Batman vs. Ecstacy

Batman vs. Ecstacy (Batman and drugs)

Reefer Madness is a midnight cult movie to my generation. It remains just a footnote that this cannabis celluloid classic was actually financed by a church group under the title Tell Your Children. I guess I have a sweet spot for incidences of government propaganda permeating pop culture. In 1988, DC Comics chose MDMA/ecstasy as the unlikely scapegoat for a killing rampage in Batman 594. Erowid, my favorite resource on “psychoactive plants, chemicals and related issues” posted some great scans of the issue that are worth checking out.

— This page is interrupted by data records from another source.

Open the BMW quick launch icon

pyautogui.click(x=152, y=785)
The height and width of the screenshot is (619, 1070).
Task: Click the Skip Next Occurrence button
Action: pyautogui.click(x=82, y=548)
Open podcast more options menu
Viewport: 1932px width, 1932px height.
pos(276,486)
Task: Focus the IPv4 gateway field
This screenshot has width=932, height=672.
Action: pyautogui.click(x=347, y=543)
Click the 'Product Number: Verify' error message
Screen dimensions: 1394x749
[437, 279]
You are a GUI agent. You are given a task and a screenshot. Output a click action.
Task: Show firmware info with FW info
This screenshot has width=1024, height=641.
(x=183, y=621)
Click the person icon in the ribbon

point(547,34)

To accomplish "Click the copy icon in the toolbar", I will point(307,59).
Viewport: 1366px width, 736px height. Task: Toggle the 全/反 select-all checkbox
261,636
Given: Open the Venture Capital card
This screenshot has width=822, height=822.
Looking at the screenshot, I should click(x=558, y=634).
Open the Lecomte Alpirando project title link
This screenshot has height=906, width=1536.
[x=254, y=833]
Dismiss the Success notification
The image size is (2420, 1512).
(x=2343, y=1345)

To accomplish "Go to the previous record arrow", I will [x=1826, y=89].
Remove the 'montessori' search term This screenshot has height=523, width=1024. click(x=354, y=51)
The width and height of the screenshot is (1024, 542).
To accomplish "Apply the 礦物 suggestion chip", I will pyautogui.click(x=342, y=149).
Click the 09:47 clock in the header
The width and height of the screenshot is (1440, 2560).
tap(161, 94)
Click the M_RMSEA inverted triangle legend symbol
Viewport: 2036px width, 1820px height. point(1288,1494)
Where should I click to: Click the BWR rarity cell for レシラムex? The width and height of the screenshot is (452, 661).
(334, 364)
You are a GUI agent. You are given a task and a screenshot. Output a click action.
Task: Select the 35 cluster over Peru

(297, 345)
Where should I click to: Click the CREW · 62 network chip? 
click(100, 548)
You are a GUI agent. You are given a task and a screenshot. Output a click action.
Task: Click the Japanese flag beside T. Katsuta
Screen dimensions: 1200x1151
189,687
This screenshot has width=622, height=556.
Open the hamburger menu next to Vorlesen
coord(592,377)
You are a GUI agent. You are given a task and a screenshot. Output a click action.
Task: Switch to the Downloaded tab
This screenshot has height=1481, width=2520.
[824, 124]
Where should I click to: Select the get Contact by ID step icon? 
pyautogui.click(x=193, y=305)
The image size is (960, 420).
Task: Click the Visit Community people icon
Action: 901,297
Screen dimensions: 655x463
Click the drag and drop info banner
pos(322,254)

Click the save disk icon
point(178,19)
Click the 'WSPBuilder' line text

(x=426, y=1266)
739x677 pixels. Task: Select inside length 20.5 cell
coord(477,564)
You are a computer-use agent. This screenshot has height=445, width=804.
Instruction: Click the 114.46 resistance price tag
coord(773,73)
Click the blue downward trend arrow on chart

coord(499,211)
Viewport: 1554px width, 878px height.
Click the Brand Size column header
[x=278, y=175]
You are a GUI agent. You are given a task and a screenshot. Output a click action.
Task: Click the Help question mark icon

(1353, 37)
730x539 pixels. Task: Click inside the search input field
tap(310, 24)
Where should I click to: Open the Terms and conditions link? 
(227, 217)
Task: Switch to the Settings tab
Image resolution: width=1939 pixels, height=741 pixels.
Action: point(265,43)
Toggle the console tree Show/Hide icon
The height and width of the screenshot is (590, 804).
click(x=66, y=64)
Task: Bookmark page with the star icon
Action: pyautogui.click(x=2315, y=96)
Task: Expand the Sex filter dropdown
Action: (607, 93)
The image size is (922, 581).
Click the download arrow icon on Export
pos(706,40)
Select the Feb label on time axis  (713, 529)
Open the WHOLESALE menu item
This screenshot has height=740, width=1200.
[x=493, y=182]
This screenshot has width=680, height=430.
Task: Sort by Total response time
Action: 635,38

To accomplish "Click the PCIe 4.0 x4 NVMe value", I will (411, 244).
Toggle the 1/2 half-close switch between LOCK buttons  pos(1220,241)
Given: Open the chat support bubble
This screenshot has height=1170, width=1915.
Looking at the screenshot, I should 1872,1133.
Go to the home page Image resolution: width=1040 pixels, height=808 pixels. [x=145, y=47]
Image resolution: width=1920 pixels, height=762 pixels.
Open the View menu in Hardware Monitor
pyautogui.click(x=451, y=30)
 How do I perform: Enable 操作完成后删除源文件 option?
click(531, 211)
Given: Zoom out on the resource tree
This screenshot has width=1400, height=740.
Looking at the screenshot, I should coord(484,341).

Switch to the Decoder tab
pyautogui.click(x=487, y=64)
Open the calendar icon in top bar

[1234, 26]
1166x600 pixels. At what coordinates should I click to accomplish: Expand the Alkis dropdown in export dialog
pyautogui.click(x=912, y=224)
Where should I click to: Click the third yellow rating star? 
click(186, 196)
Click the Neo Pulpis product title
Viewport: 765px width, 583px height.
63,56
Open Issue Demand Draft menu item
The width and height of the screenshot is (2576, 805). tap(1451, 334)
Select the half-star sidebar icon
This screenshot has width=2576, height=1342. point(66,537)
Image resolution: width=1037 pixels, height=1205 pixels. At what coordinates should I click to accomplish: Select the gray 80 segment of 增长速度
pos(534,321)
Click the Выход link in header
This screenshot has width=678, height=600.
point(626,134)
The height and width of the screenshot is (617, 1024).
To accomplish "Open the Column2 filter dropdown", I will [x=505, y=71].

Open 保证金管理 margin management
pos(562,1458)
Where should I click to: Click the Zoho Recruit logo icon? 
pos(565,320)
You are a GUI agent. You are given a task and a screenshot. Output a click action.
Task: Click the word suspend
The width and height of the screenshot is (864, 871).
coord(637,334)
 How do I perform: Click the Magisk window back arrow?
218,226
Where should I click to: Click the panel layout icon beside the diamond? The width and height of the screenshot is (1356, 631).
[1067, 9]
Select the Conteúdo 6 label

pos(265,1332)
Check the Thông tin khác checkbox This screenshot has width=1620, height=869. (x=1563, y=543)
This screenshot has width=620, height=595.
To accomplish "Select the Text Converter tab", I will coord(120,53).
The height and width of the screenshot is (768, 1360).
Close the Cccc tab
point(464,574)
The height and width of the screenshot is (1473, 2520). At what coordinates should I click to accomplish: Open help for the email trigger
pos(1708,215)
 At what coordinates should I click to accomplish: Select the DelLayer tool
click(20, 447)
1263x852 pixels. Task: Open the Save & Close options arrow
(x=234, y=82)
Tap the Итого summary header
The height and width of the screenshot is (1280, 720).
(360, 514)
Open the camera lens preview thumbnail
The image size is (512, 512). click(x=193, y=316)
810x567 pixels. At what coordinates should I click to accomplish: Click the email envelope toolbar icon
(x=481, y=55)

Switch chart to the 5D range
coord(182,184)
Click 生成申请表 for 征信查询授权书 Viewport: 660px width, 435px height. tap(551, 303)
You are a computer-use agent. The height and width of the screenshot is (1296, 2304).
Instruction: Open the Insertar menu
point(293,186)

This comic represents some of the absurdist “Just Say No” propaganda common in the late 1980’s and is an amusing piece of War on Drugs memorobilia. This comic also represents an interesting piece of history because it came somewhat after the first crest of media frenzy about MDMA. By 1988, the “designer drug” hysteria had been mostly drowned out by the “Crack Epidemic” scare. When Ecstasy fear mongering was reinvented in 1998-1999, the previous wave of anti-ecstasy media was all but forgotten. The story in Batman 594, written by Alan Grant and John Wagner, is very thin and the artistry of the book, drawn by Norm Breyfogle and colored by Adrienne Roy, is of middle quality.  The storyline is all the more absurd since Ecstasy is known to be one of the psychedelic-class drugs least likely to precipitate severe traumatic Post Traumatic Stress Disorder (PTSD) or lasting psychosis.

Batman vs. Ecstacy

I was all ready to make snarky comments involving glowsticks, but BoingBoing posted it first and got the jump on me. However, one BB reader, akbar56, added some interesting incite to the chronicling of drugs in comics:

What is interesting to me is not 10 months earlier in the same comic, Batman encountered a new designer drug called “Fever” that was much more logical in it’s approach and even tho it was a fictional narcotic, it dealt with the known problems of drugs/psychotropics in a much better way. Even for a comic book. Fast forward 8 years and in Shadow of the Bat #56-58 Batman encounters Poison Ivy working for the Floronic Man making a “super advanced marijuana” that he wanted to get everyone in the world stoned so he could take over. The story does the normal “just say no/drugs are bad” route for the most part but in the end the conclusion is very ambiguous. One could easily assume there was a conflict between editorial mandate to make this story vs. writers going “but its just weed!”